Wir erinnern uns: Im
Superwahljahr 1998 beschloss die ganz große Koalition aus CDU/CSU, SPD und FDP
den Großen Lauschangriff. Er wurde in Wahlkampfzeiten zur unverzichtbaren
Wunderwaffe im Kampf gegen die »Organisierte Kriminalität« hochstilisiert, ohne
die der Rechtsstaat in Gefahr gerate. Tatsächlich ist der Rechtsstaat in Gefahr
geraten – durch die Demontage des Grundrechts auf Unverletzlichkeit der Wohnung.
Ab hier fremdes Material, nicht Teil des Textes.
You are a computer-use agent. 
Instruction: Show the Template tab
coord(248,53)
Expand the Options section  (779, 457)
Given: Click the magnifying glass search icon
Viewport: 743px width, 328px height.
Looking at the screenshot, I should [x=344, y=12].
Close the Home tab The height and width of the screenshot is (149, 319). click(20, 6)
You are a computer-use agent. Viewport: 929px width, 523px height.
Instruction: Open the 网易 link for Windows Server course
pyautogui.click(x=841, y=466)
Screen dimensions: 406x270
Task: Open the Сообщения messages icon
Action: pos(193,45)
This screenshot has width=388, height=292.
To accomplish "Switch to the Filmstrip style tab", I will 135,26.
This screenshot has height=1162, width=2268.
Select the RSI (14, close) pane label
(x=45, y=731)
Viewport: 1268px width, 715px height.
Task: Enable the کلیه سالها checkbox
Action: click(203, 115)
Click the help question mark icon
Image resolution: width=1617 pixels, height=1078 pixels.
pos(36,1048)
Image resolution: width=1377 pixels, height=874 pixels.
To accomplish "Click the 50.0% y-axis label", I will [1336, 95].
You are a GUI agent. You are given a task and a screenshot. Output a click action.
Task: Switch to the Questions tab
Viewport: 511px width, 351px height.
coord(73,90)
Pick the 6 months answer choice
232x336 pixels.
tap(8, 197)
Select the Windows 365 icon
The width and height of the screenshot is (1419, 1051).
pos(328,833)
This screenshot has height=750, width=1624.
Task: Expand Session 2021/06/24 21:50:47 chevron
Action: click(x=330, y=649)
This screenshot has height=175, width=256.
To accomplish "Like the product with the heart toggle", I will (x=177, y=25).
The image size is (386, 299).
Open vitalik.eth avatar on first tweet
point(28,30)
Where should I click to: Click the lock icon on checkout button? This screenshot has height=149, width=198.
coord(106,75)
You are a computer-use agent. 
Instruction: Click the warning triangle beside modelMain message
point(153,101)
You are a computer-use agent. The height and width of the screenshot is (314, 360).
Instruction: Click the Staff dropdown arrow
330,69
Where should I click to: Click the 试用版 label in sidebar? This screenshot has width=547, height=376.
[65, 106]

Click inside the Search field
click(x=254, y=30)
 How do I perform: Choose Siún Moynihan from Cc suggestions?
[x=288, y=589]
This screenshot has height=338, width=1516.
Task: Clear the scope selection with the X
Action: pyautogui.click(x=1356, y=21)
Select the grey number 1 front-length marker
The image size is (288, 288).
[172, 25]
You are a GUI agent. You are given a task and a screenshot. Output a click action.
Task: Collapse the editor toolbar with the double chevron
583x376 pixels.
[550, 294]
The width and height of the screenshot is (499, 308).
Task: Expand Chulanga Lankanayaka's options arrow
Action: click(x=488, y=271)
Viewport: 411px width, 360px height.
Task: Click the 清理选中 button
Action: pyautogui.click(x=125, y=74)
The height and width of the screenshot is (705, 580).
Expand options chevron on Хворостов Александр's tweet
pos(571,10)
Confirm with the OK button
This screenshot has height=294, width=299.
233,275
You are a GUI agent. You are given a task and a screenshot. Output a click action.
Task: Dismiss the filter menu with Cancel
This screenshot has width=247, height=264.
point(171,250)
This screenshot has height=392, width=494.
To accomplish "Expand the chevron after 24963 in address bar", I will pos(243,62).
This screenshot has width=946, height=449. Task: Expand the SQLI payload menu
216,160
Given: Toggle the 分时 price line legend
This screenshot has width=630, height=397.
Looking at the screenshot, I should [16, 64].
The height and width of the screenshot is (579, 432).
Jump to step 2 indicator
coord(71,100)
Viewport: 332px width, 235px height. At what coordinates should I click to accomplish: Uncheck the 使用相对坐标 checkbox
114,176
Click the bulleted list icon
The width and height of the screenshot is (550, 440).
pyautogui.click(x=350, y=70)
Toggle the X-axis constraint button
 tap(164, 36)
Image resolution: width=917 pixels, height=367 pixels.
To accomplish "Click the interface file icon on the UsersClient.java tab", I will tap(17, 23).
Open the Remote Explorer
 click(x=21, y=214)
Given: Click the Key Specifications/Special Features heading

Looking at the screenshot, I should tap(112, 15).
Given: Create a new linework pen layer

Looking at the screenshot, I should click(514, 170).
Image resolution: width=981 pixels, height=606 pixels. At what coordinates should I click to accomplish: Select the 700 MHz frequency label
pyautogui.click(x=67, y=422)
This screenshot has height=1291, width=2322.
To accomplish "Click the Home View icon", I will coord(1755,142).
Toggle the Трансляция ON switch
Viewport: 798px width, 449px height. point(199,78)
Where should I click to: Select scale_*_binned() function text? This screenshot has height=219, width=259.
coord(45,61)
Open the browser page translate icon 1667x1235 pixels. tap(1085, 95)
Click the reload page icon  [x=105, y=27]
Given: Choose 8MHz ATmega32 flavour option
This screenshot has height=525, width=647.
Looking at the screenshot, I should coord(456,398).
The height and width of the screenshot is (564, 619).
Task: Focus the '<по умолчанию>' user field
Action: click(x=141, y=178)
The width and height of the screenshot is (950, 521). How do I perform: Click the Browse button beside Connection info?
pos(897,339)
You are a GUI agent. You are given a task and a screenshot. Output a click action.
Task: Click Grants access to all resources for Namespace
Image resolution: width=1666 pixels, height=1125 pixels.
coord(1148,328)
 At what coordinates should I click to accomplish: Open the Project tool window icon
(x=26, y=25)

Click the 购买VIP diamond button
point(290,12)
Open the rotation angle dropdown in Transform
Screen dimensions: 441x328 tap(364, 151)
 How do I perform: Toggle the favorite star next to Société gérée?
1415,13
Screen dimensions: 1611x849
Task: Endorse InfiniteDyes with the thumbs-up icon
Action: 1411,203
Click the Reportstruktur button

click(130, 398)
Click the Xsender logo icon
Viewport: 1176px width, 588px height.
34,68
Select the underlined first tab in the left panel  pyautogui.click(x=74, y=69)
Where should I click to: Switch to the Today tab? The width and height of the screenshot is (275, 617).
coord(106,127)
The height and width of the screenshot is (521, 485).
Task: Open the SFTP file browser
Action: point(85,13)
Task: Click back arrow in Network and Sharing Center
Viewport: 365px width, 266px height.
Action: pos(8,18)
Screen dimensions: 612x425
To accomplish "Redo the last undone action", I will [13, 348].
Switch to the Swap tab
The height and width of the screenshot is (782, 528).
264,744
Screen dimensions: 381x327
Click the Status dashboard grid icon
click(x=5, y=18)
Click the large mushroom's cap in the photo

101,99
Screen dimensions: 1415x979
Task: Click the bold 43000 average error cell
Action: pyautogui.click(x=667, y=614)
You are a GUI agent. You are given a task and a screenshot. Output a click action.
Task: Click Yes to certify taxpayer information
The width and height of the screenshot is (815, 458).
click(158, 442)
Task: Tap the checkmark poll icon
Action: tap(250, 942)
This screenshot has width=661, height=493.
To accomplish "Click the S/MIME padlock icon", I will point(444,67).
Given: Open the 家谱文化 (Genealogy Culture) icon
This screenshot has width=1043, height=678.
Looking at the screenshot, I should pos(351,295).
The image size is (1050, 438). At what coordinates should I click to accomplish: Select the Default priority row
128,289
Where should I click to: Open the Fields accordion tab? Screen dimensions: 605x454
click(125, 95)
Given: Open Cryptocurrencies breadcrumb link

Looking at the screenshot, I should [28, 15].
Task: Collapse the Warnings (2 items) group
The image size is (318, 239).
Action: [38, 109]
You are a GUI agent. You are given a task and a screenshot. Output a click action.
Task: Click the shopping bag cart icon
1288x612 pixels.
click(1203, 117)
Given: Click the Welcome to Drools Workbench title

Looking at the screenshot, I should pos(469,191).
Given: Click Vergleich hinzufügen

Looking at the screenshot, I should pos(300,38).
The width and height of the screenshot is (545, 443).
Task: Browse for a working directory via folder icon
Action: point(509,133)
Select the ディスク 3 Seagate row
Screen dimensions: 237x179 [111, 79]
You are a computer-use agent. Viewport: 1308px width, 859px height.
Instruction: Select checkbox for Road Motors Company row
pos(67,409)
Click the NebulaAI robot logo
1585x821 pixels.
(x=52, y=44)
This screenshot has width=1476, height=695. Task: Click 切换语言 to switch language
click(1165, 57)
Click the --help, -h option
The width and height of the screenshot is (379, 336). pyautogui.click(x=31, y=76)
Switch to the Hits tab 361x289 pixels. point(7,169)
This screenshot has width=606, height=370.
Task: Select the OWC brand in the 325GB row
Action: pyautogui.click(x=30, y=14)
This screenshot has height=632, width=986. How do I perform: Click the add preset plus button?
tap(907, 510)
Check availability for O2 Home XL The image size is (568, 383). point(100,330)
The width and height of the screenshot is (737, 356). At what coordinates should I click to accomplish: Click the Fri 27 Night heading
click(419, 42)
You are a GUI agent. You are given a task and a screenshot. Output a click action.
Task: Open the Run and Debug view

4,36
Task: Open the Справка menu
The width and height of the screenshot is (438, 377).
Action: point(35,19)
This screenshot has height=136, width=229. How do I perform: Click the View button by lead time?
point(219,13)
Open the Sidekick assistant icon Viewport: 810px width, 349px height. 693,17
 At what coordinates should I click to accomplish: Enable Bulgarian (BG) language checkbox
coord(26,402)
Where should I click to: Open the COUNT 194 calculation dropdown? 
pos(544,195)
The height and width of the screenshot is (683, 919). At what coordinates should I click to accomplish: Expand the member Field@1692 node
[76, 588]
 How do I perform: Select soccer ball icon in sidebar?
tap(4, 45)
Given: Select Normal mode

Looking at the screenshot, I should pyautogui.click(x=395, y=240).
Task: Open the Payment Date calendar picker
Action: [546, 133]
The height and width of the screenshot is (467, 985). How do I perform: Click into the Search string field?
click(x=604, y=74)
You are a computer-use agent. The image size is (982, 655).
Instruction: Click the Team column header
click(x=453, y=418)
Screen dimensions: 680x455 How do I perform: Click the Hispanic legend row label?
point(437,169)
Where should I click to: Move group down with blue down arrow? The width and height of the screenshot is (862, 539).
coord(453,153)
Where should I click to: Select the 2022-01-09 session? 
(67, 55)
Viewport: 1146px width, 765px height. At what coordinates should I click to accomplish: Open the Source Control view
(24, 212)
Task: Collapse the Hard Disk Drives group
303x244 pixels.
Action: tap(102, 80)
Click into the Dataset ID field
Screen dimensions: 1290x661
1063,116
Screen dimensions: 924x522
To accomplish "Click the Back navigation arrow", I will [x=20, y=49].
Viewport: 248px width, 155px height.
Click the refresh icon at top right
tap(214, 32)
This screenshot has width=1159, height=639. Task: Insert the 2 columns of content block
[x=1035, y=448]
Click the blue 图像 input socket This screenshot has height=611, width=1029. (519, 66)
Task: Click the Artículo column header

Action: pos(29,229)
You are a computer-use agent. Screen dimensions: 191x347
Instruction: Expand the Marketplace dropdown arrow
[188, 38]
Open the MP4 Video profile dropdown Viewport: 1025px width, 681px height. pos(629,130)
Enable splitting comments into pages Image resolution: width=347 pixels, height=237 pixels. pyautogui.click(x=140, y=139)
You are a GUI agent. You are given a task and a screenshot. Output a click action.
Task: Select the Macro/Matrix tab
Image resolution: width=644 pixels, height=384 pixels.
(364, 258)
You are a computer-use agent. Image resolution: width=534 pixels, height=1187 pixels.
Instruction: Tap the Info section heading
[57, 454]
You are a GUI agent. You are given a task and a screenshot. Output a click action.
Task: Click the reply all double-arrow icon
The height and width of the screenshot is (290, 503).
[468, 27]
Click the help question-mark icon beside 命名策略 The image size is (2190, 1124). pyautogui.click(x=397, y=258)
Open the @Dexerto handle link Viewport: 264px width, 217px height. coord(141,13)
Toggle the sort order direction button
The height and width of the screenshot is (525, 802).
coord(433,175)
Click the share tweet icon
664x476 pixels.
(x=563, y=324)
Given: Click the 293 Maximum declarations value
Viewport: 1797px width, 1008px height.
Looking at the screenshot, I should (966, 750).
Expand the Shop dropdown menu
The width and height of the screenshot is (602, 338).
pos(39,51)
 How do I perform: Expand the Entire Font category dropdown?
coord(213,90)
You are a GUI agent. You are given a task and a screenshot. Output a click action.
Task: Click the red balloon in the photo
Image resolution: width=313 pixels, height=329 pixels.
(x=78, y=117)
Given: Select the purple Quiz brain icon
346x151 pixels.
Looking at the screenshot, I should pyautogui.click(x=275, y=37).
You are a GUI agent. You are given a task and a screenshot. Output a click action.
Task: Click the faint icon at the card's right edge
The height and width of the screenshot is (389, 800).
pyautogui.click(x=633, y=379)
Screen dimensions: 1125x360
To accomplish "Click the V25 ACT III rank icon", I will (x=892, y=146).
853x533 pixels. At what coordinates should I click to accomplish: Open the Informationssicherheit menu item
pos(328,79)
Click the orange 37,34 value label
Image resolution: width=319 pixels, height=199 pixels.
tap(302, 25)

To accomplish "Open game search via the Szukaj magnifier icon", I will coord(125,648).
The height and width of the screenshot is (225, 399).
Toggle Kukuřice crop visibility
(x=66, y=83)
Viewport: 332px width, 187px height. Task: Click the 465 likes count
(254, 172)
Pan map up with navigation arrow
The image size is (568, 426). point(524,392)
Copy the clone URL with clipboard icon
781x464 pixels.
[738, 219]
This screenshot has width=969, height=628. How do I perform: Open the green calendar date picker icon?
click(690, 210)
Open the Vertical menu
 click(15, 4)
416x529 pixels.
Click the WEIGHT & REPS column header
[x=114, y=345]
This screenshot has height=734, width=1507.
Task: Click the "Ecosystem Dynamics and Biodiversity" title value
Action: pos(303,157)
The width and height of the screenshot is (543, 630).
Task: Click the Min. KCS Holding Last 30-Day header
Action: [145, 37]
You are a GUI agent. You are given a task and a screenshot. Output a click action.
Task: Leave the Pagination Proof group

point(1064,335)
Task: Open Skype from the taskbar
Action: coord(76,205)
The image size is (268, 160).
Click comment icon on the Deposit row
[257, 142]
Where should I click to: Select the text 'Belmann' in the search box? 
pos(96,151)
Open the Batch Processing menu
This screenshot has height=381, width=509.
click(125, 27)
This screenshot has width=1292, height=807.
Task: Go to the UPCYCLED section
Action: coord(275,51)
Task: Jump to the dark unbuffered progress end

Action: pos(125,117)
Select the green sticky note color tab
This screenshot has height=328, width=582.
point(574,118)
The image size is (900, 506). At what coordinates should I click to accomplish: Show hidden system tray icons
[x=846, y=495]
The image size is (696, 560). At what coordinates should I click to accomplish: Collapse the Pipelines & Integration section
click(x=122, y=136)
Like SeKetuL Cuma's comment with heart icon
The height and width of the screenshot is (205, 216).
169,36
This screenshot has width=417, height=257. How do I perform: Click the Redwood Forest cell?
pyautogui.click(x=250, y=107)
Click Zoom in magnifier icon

Seit dieser Legalisierung sind knapp 120 Große Lauschangriffe auf Wohnungen
durchgeführt worden – wie sich herausgestellt hat, nicht nur auf
verfassungswidrige Weise, sondern auch mit wenig Erfolg. Dabei sind intimste
Lebensvorgänge und -äußerungen unzähliger Unbeteiligter und Unschuldiger
ausgeforscht worden.
Es ist besorgniserregend,
dass Grundwerte der Menschenwürde und des Persönlichkeitsrechts, dass die
Privatwohnung als »letztes Refugium« zur Wahrung der Menschenwürde weitgehend
in Vergessenheit geraten sind. Seit Jahren huldigt die Politik einem
ausufernden Sicherheitsdenken, das sich die wachsende Gleichgültigkeit in der
Bevölkerung gegenüber den Gefährdungen der Freiheit zunutze macht. Wir erleben
eine stete innenpolitische Aufrüstung und damit einhergehend einen permanenten
Abbau der Bürgerrechte – nicht erst seit dem 11. 9. 2001, aber seitdem extrem
verstärkt. Wir waren konfrontiert mit einer eskalierenden Sicherheitspolitik,
die schließlich in »Anti-Terror-Gesetzen« mündete – Sicherheitsgesetze, die
zwar kaum mehr Sicherheit bieten, stattdessen zunehmende Rechtsunsicherheit
produzieren.
Das Verfassungsbewusstsein
scheint in der politischen Klasse stark geschwunden zu sein. Auch die rot-grüne
Bundesregierung, die sich zuweilen als Hüterin der Bürgerrechte geriert,
verteidigte den Großen Lauschangriff vor Gericht bedenkenlos als »wirksames
Instrument« im Kampf gegen die Kriminalität. In über fünf Jahren hielten es die
sie tragenden Bundestagsfraktionen nicht für nötig, dieses Instrument verfassungsverträglich
auszugestalten – nun werden sie dazu gezwungen. Darüber zu wundern braucht man
sich nicht, denn Otto Schily (SPD), der heutige Bundesinnenminister, gehört zu
den Vätern dieser verfassungswidrigen Regelungen. Strenggenommen ist das ein
Fall für den »Verfassungsschutz«.
Innenminister und Gesetzgeber
erwiesen sich in den vergangenen Jahren häufig als nicht verfassungsfest. Erst
im vorigen Monat wurden jene Ländergesetze für verfassungswidrig erklärt, mit
denen eine nachträgliche Sicherungsverwahrung legalisiert werden sollte. In den
vergangenen Jahren sind etliche Rasterfahndungsmaßnahmen für grundrechtswidrig
erklärt worden. Davor traf es die verdachtsunabhängige Schleierfahndung, bei
der prinzipiell alle Verkehrsteilnehmer im öffentlichen Raum ohne Anlass
angehalten, kontrolliert, gegebenenfalls durchsucht werden dürfen. Die
Ausgestaltung dieser Polizeirechtsnorm in Mecklenburg-Vorpommern fand vor den
dortigen Verfassungsrichtern keine Gnade. Und in Sachsen erging es präventiven
Abhörregelungen nicht anders. Erinnert sei darüber hinaus an die Befugnis des
Bundesnachrichtendienstes (BND), ohne jeglichen Verdacht den gesamten Fernmeldeverkehr
vom und ins Ausland systematisch nach verdächtig klingenden »Suchbegriffen» zu
durchforsten. Auch diese »strategische Kontrolle« hat das
Bundesverfassungsgericht als teilweise verfassungswidrig eingestuft.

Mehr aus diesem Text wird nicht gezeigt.